**Aim 1**
Answer these questions using the CIF quickstart guide below:
(a) In CIF files, what must the category be for single data items?
(b) In mmCIF files, which part of the data name does the keyword correspond to?
(c) For single data items, how many strings does the values list contain?

# Quickstart Guide

In [None]:
import ciffile

## Creating Files

You can create a CIF file from any table-like data structure
(e.g., a `polars.DataFrame`, `pandas.DataFrame`,
dictionary of columns, list of rows, etc.)
that can be converted to a `polars.DataFrame`.
The resulting DataFrame must contain one row
for each unique data item in the CIF file,
with columns specifying:
- **Block code** (i.e., data block name) of the data item.
- **Frame code** (i.e., save frame name within the block) of the data item (optional; for CIF dictionary files).
- **Category** of the data item name (tag).
    For mmCIF files, this corresponds to
    the part before the period in the data name.
    For CIF files, this must be `None` for single data items
    (i.e., not part of a loop/table),
    and a unique value (e.g., "1", "2", ...) for each table,
    shared among all data items in that table.
- **Keyword** of the data item name (tag).
    For mmCIF files, this corresponds to
    the part after the period in the data name.
    For CIF files, this is the data name itself.
- **Values** of the data item as a list.
    For single data items, the list contains a single string.
    For tabular (looped) data items,
    it contains multiple strings,
    corresponding to row values
    for that data item column in the table.

For more information about these terms, refer to the official source: [CIF Version 1.1 Common Semantic Features](https://www.iucr.org/resources/cif/spec/version1.1/semantics#definitions)

**Supplied data**
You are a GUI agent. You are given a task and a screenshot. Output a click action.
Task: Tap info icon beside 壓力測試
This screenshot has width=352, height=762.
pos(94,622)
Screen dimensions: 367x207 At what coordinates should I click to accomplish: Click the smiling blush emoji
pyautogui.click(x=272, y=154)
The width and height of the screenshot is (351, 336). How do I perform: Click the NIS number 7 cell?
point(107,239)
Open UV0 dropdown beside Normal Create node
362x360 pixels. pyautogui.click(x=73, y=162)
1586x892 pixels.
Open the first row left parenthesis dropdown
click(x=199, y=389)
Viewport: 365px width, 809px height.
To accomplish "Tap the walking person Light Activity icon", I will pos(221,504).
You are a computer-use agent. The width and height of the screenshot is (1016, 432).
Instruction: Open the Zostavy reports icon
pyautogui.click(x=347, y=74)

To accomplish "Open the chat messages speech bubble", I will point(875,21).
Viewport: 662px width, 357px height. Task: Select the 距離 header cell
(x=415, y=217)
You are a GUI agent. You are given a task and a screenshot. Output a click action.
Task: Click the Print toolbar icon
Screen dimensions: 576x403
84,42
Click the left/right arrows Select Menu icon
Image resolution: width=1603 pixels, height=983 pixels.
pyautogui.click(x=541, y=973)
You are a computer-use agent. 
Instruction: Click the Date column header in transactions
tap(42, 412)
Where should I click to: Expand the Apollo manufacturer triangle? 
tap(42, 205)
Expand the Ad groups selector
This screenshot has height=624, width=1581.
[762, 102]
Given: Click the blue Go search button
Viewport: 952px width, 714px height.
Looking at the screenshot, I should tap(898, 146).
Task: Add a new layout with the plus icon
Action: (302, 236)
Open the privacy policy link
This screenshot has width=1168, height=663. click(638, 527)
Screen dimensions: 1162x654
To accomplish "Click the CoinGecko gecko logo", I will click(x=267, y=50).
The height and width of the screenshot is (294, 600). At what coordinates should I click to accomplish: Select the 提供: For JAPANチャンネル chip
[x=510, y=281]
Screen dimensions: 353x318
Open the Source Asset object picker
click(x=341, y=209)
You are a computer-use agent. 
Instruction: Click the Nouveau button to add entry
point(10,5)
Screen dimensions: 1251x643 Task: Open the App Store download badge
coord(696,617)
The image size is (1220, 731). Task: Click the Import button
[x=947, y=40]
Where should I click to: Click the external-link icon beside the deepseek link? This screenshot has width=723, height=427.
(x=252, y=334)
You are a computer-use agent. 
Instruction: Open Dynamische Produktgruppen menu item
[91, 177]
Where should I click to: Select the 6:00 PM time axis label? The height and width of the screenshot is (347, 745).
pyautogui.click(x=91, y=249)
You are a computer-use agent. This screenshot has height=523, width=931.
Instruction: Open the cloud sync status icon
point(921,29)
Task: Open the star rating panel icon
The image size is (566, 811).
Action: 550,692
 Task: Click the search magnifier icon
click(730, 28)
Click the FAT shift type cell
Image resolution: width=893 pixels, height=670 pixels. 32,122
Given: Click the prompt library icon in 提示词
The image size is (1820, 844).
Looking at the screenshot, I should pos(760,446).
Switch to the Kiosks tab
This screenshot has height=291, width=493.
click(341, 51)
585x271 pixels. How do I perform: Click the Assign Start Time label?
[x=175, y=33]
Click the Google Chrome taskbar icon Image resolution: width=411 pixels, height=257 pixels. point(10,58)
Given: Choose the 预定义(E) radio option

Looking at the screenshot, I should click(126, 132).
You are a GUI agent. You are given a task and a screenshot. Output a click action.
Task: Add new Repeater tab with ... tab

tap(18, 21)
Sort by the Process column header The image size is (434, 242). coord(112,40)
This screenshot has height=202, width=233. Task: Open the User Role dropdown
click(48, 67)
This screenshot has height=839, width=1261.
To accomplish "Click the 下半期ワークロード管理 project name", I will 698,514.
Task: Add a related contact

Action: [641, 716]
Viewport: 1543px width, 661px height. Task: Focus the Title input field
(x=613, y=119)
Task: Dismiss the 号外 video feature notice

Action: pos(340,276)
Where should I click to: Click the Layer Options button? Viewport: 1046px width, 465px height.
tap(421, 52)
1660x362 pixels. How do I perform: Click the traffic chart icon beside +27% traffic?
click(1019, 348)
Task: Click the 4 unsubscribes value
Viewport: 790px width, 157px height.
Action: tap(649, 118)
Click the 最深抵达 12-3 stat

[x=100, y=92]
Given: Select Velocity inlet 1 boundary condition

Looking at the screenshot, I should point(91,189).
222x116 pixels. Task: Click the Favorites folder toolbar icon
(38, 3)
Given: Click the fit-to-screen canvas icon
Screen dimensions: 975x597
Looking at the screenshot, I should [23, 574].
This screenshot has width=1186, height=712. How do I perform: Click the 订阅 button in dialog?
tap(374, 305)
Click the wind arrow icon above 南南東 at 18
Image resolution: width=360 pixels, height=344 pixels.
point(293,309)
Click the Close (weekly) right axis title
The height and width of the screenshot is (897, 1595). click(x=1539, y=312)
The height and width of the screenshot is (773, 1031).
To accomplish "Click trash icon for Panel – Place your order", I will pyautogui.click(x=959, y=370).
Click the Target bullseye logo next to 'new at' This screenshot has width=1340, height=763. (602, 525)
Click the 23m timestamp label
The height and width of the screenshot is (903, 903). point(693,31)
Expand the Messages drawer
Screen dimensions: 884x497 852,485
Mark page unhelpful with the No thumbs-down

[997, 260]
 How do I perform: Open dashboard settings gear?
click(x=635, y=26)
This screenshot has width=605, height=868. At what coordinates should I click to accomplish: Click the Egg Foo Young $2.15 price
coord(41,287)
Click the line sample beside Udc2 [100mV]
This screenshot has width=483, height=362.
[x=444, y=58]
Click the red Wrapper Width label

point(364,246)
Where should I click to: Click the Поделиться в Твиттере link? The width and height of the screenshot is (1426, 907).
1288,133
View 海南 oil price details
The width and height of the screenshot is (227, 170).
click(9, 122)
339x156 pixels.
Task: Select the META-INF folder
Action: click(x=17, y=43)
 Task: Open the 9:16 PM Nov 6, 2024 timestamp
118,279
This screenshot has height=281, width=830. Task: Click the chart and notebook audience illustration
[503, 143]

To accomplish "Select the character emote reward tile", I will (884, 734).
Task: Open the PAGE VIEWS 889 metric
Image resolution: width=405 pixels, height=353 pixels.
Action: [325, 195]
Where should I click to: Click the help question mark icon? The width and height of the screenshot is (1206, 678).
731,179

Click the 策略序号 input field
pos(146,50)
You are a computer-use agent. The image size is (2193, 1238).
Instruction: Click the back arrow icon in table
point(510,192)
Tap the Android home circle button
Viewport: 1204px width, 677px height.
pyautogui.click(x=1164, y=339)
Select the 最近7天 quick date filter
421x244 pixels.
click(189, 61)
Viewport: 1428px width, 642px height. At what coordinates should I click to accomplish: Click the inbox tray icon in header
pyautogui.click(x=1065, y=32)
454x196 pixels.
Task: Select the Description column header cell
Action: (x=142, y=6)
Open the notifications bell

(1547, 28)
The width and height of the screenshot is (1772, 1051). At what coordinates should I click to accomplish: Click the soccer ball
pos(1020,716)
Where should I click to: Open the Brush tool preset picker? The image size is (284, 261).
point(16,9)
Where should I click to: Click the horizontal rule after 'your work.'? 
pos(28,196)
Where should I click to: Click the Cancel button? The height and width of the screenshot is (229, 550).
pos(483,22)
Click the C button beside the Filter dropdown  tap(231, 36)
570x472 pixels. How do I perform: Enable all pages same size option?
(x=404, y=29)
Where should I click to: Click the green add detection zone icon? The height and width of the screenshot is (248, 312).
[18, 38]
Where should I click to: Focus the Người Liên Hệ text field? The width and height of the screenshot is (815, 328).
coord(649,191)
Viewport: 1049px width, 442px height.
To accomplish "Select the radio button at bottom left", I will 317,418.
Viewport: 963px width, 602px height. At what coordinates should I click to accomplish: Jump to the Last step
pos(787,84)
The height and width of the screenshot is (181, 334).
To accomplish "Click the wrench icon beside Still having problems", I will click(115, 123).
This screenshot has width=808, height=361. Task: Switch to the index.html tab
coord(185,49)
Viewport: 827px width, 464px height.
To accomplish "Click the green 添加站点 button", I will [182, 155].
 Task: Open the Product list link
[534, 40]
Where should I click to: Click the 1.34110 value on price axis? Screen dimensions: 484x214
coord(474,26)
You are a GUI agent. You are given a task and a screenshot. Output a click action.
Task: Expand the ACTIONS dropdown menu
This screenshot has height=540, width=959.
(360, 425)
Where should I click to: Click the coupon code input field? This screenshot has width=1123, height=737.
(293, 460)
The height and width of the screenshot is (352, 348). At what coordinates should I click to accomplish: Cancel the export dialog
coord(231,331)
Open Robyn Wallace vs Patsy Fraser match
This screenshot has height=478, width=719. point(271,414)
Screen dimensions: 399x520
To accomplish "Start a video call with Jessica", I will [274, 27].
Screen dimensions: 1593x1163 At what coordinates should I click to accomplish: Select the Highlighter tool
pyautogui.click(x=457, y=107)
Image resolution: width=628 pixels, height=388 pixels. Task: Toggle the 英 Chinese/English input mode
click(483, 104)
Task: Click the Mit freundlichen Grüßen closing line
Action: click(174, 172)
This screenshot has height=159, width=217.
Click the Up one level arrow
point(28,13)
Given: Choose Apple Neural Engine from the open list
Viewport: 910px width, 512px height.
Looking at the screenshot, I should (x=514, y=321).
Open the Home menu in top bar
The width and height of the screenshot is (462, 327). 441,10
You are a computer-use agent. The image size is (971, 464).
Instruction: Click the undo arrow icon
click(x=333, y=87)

**Aim 2**
From the rows above, copy out the lines starting with the one containing "Where should I click to: Select" and continuing through the one containing "Looking at the screenshot, I should click(126, 132).", both included.

**Written solution 1**
(a) It must be `None`.
(b) The part after the period.
(c) A single string.

**Written solution 2**
Where should I click to: Select the 6:00 PM time axis label? The height and width of the screenshot is (347, 745).
pyautogui.click(x=91, y=249)
You are a computer-use agent. This screenshot has height=523, width=931.
Instruction: Open the cloud sync status icon
point(921,29)
Task: Open the star rating panel icon
The image size is (566, 811).
Action: 550,692
 Task: Click the search magnifier icon
click(730, 28)
Click the FAT shift type cell
Image resolution: width=893 pixels, height=670 pixels. 32,122
Given: Click the prompt library icon in 提示词
The image size is (1820, 844).
Looking at the screenshot, I should pos(760,446).
Switch to the Kiosks tab
This screenshot has height=291, width=493.
click(341, 51)
585x271 pixels. How do I perform: Click the Assign Start Time label?
[x=175, y=33]
Click the Google Chrome taskbar icon Image resolution: width=411 pixels, height=257 pixels. point(10,58)
Given: Choose the 预定义(E) radio option

Looking at the screenshot, I should click(126, 132).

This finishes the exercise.